- **PARTS OF THE EXERCISE**:
• a. Copy the Detroit Community Health Corps article word for word, between "If the program" and "team and clients.", inclusive.
• b. List every person named in the Detroit Community Health Corps article.

- **TEXT EXCERPT**:
+ + +
Duggan launches Detroit Community Health Corps for struggling families

Christine Ferretti
The Detroit News

Detroit — City leaders on Wednesday launched an initiative aimed at connecting Detroit's most impoverished residents to resources to keep them housed, working and current on utility and water bills. 

Detroit Community Health Corps was created in June by Detroit Mayor Mike Duggan, who tasked new Deputy Mayor Conrad Mallett with heading up the effort that will send community health care workers and peer counselors door-to-door to families in need.

The program, initially being funded with $3.5 million in federal coronavirus relief dollars, will begin with a targeted group of 160 families identified by Detroit's housing and water departments, officials said during a Wednesday news conference at Public Safety Headquarters downtown. 

"There's not an awareness of the support available," Mallett said. "What we want to do with this particular program is go out to where those persons are and find them, rather than them having to come and find us."

Once Detroit's City Council approves the plan, the city, through its Detroit at Work program, will begin hiring an initial team of about 20 staff members and start reaching out to households in October. 

More than 36% of Detroiters, Mallett noted, live below the poverty line and the COVID-19 crisis has further isolated them from support services. 

Duggan said before now, there hasn't been a centralized place for Detroiters to seek help. 

“There was no means of just saying from a family standpoint, ‘what do you need?,'" he said.

The Community Health Corps, to be headed by former Neighborhood Services Organization president and CEO Sheilah Clay, will bring on licensed social workers, nurses and community health workers to build a team of case managers and peer counselors to work with individuals and families.

If the program is successful, it's expected to expand next year, Duggan added. 

Detroit Mayor Mike Duggan speaks during a daily briefing and press conference at the Detroit Police Safety Headquarters in Detroit, June 4, 2020.

Under the pilot, Community Health Corp workers will address barriers to employment and assess resident skill sets for job training and employment opportunities.

“We won’t refer you to a training program and hope things work out,” said Nicole Sherard-Freeman, the city's executive director of workforce development. “We will stay in the trenches with you until you get to the point where you want to be.”

Mallett said that the program will seek to create long-term relations between the team and clients. 

"We recognize that trust is in fact going to be the foundation of our success," he said.
+ + +
- **EXTRACTED RECORDS**:
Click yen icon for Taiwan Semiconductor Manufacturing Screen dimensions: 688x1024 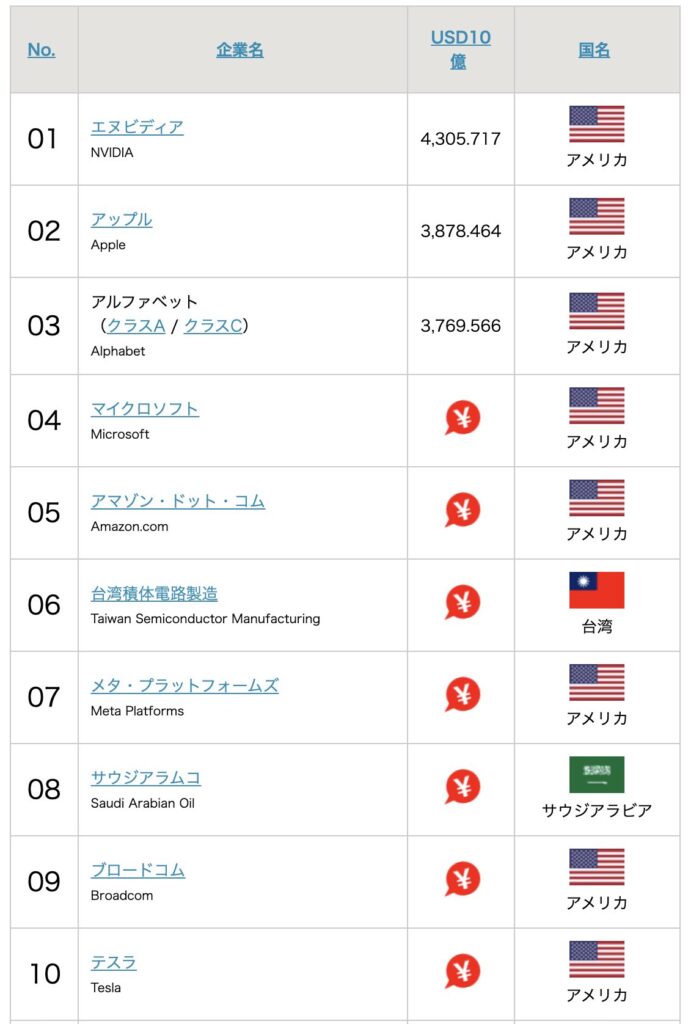coord(462,602)
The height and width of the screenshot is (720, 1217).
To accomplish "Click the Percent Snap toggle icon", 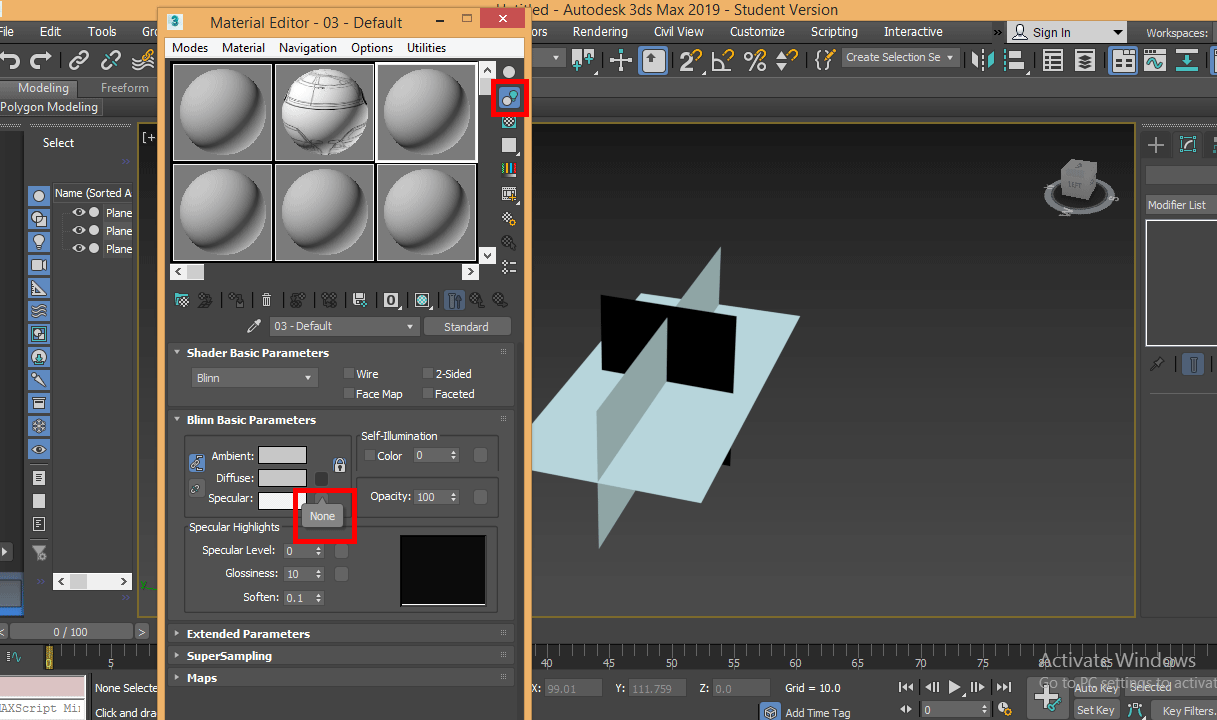I will [x=755, y=60].
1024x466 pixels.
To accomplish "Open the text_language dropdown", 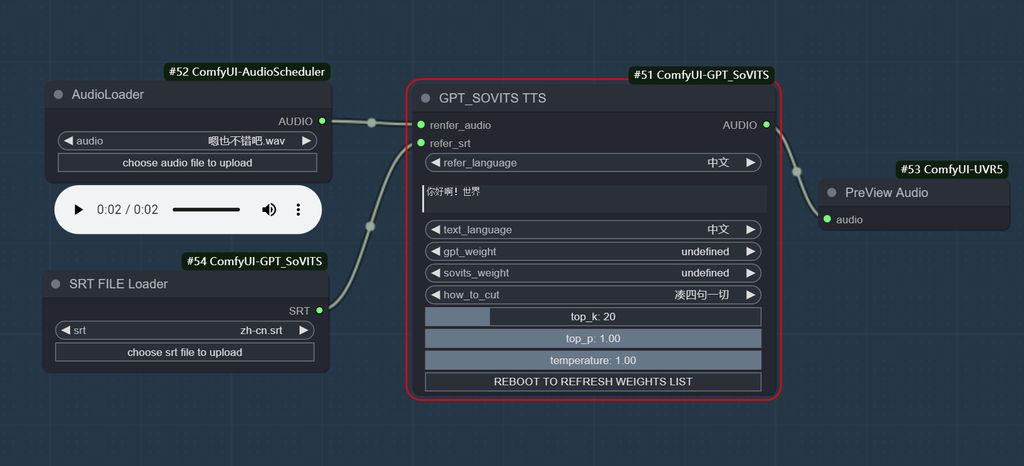I will point(593,230).
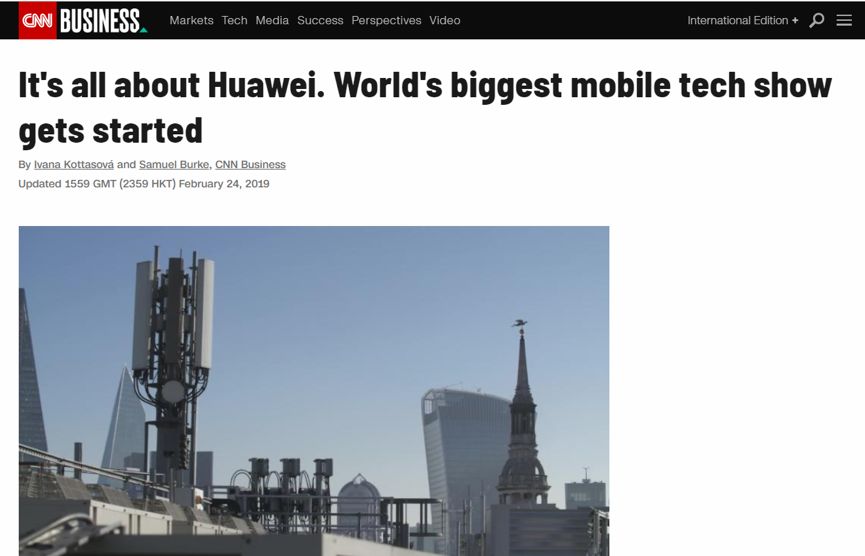This screenshot has height=556, width=865.
Task: Click the cell antenna tower in photo
Action: click(173, 353)
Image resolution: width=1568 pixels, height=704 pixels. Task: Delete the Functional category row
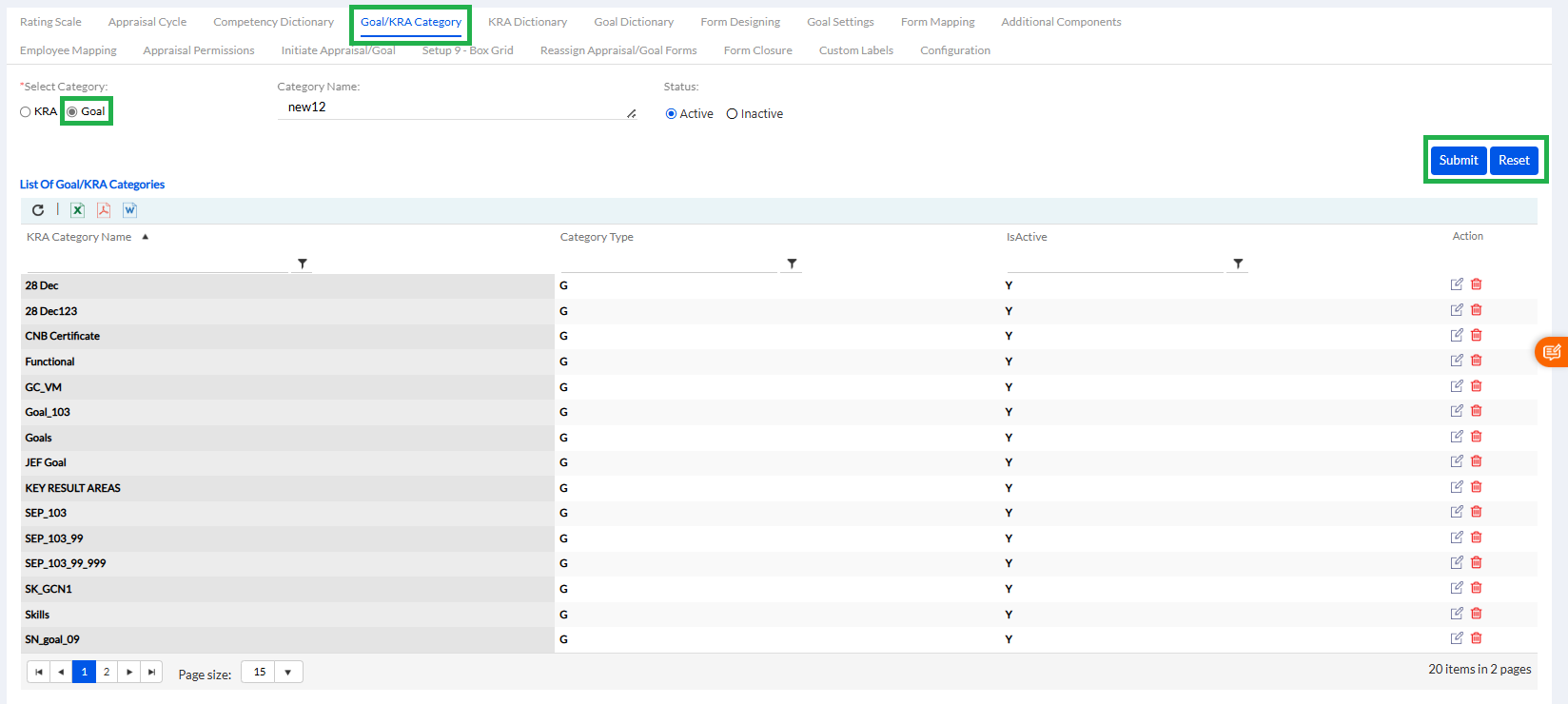tap(1477, 361)
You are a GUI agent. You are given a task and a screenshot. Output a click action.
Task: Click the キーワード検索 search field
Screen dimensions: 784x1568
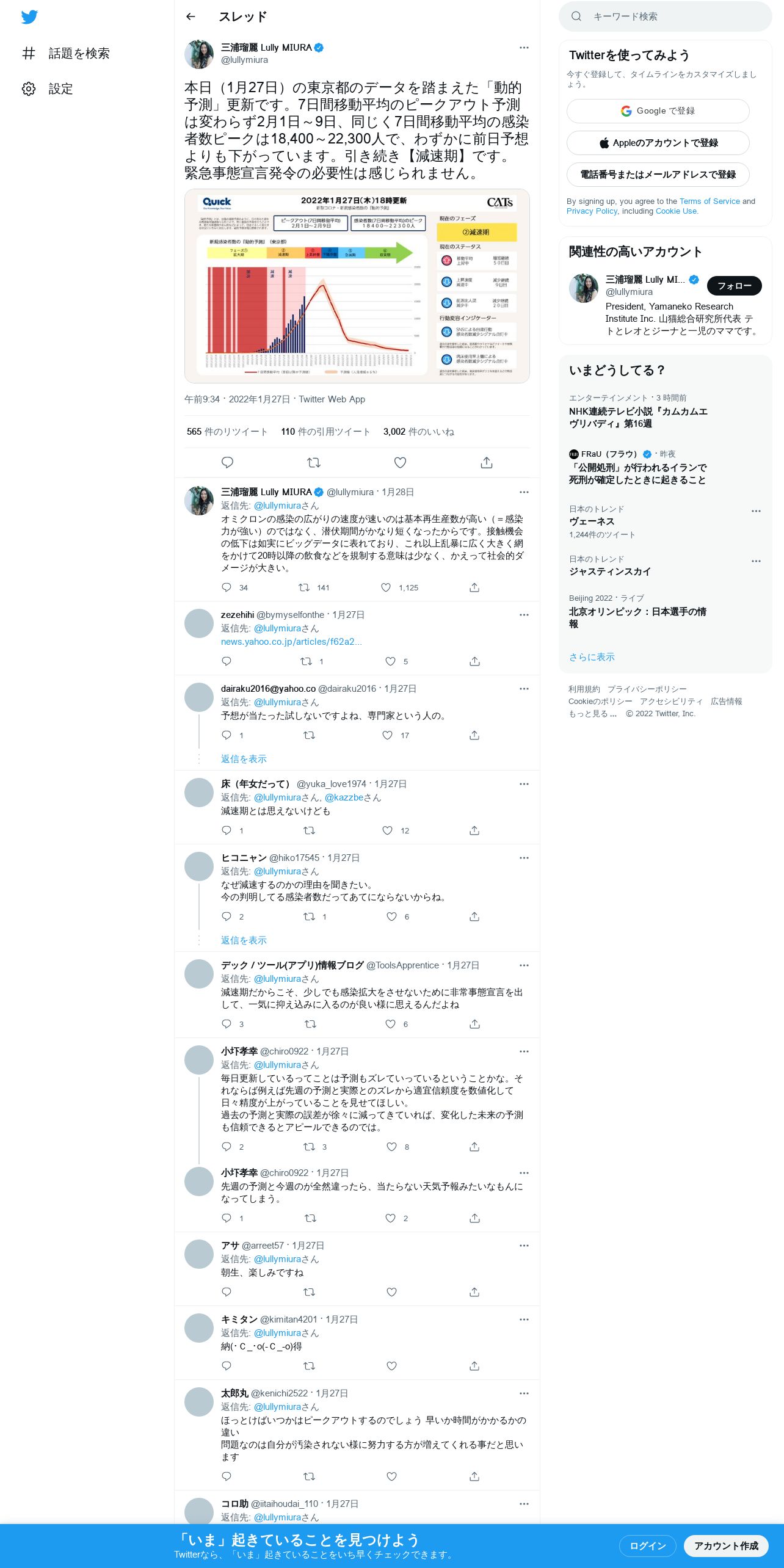coord(666,16)
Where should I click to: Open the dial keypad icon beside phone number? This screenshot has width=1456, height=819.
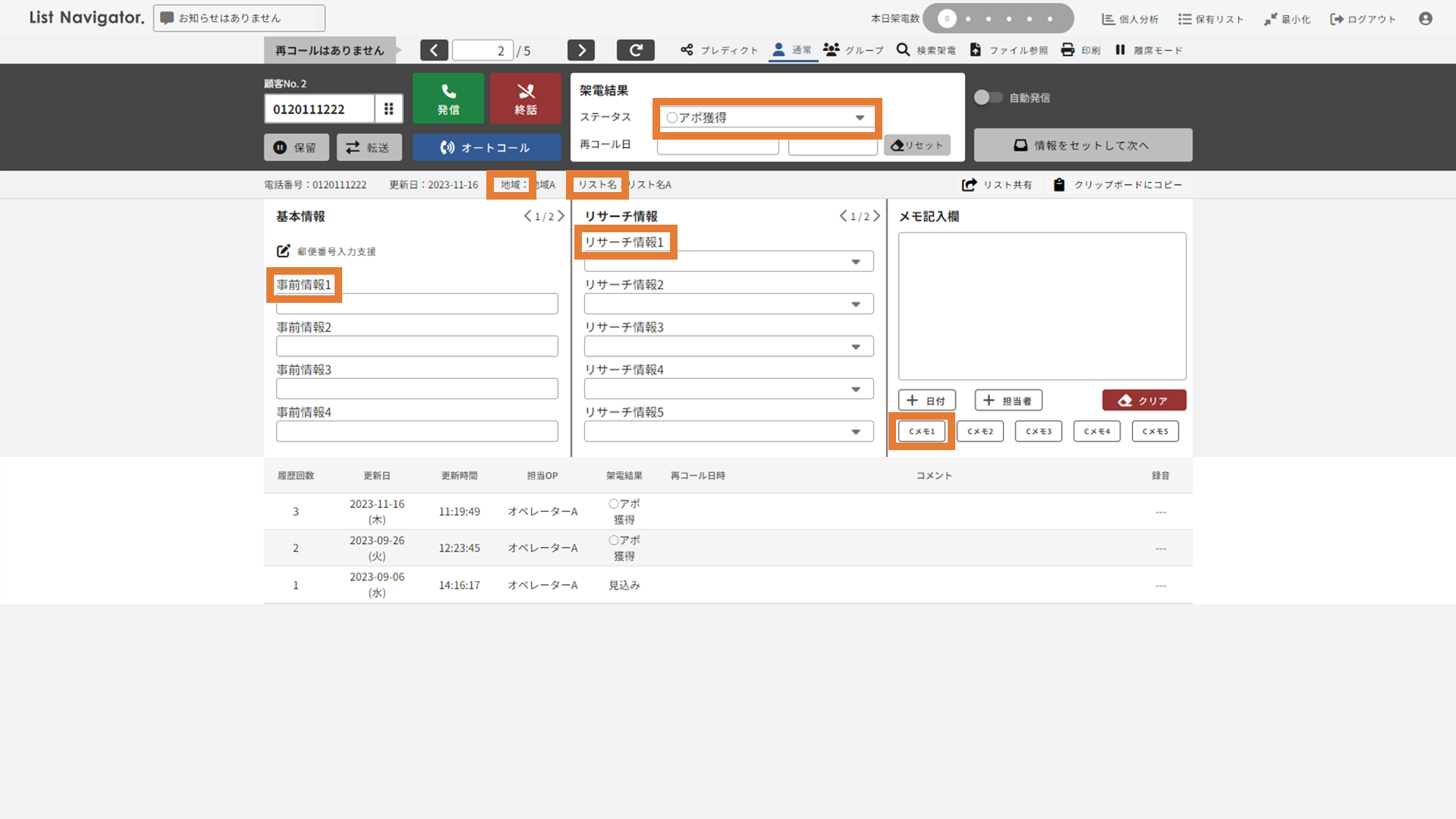(388, 109)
+ + +
- **YOUR RESPONSES**:
• a.
If the program is successful, it's expected to expand next year, Duggan added. 

Detroit Mayor Mike Duggan speaks during a daily briefing and press conference at the Detroit Police Safety Headquarters in Detroit, June 4, 2020.

Under the pilot, Community Health Corp workers will address barriers to employment and assess resident skill sets for job training and employment opportunities.

“We won’t refer you to a training program and hope things work out,” said Nicole Sherard-Freeman, the city's executive director of workforce development. “We will stay in the trenches with you until you get to the point where you want to be.”

Mallett said that the program will seek to create long-term relations between the team and clients.

• b.
Christine Ferretti
Mike Duggan
Conrad Mallett
Sheilah Clay
Nicole Sherard-Freeman